Jean-Michel Caroit
Originally: Haïti attend, depuis près d’un an, l’aide internationale promise

Selon le représentant de l’ONU dans le pays, à peine 10 % des
fonds promis ont été versés. En six mois, la Minustah a dépensé près de 500
millions de dollars. A la représentation de l’Union européenne à
Port-au-Prince, on précise que “tous les engagements ont été confirmés”
Près d’un an après la chute du président Jean-Bertrand Aristide,
le 29 février 2004, les Haïtiens attendent toujours l’aide économique qui
devait accompagner l’engagement militaire de la communauté internationale.
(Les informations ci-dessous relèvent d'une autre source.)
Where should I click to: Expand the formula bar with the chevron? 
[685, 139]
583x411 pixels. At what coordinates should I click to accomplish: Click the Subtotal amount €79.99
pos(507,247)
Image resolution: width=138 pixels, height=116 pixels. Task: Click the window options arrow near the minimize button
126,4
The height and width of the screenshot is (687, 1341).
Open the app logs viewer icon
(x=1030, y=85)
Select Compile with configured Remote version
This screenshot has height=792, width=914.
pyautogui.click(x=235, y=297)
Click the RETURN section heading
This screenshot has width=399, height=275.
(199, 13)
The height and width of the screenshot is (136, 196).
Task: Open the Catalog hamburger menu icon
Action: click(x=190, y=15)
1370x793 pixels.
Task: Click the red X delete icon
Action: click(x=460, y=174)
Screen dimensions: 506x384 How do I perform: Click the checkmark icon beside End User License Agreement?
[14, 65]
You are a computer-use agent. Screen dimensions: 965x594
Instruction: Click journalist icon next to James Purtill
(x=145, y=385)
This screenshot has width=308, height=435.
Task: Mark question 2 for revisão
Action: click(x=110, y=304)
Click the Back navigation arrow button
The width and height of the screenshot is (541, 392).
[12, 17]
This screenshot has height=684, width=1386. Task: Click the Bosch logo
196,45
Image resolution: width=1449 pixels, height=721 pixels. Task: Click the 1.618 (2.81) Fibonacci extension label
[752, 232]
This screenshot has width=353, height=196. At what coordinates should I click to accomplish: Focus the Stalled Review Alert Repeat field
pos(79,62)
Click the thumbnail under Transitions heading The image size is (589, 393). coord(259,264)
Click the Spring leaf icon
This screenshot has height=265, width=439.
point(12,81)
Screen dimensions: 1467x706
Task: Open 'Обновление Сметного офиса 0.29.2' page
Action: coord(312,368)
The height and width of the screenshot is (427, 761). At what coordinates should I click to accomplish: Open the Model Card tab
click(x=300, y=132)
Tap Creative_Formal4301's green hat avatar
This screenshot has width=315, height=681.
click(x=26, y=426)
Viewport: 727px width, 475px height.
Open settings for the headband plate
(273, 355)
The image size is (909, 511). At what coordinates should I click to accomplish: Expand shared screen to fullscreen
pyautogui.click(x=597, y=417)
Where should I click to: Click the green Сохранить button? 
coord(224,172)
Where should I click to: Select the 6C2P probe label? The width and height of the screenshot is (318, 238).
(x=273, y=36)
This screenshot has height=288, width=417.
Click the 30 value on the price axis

En septembre 2004, les ravages provoqués par la tempête tropicale Jeanne ont
encore retenu l’attention, avant que l’opinion mondiale ne soit sollicitée
par d’autres drames.
Juan Gabriel Valdés, l’ex-ministre des affaires étrangères
chilien, qui dirige la mission des Nations unies pour la stabilisation en
Haïti (Minustah), ne cache pas son impatience. “Environ 100 millions de
dollars -80 millions d’euros-, à peine 10 % de l’aide promise par les
bailleurs de fonds, sont arrivés. Nous voudrions un rythme de décaissement
beaucoup plus actif”, dit-il. Lors d’une réunion à Washington en juillet
2004, les principaux bailleurs de fonds s’étaient engagés à hauteur de 1,4
milliard de dollars (1,1 milliard d’euros). Le Brésil, qui a envoyé le plus
gros contingent de casques bleus sur place, a menacé de retirer ses troupes
si les promesses d’aide ne se concrétisent pas rapidement. Le ministre
brésilien des relations extérieures, Celso Amorin, appelle la communauté
internationale à ne pas oublier Haïti.
La lenteur de l’aide est d’autant plus choquante qu’en six mois
la Minustah a dépensé près de 500 millions de dollars (400 millions
d’euros). “Les dépenses ont été gonflées par les frais d’installation de la
mission, mais elles restent disproportionnées par rapport à ce qu’elles
laissent au peuple haïtien”, reconnaît M. Valdés. La lourde machine de l’ONU
s’est déployée en Haïti avec ses centaines de 4 × 4 rutilants et sa pléthore
d’experts, dont on dit à Port-au-Prince que les salaires atteignent
couramment 10 000 dollars par mois (80 000 euros).
LE POIDS DES PROCÉDURES
Dans le même temps, les conditions de vie de la population sont
toujours aussi misérables. Il y a un peu plus d’électricité, et les prix ont
un peu baissé pour quelques produits, mais les grands travaux créateurs
d’emplois tardent à démarrer. “Il faut trois mois d’échanges de lettres avec
Washington pour acheter du matériel informatique qu’on pourrait acquérir
beaucoup plus vite sur Internet. Même chose pour les véhicules, ce qui nous
oblige à en louer en attendant. Pour recruter un chauffeur ou un jardinier,
il faut une lettre de non-objection”, raconte Frantz Verella, le responsable
haïtien d’un projet de réhabilitation d’infrastructures financé par la
Banque interaméricaine de développement (BID). D’un montant de 77,8 millions
de dollars (61 millions d’euros), ce projet, approuvé en 2003, vient à peine
de démarrer. A la lourdeur des procédures de la BID s’ajoute l’incompétence
d’une partie du personnel de cette institution, “qui semblait avoir pour
consigne de bloquer les décaissements sous Aristide”.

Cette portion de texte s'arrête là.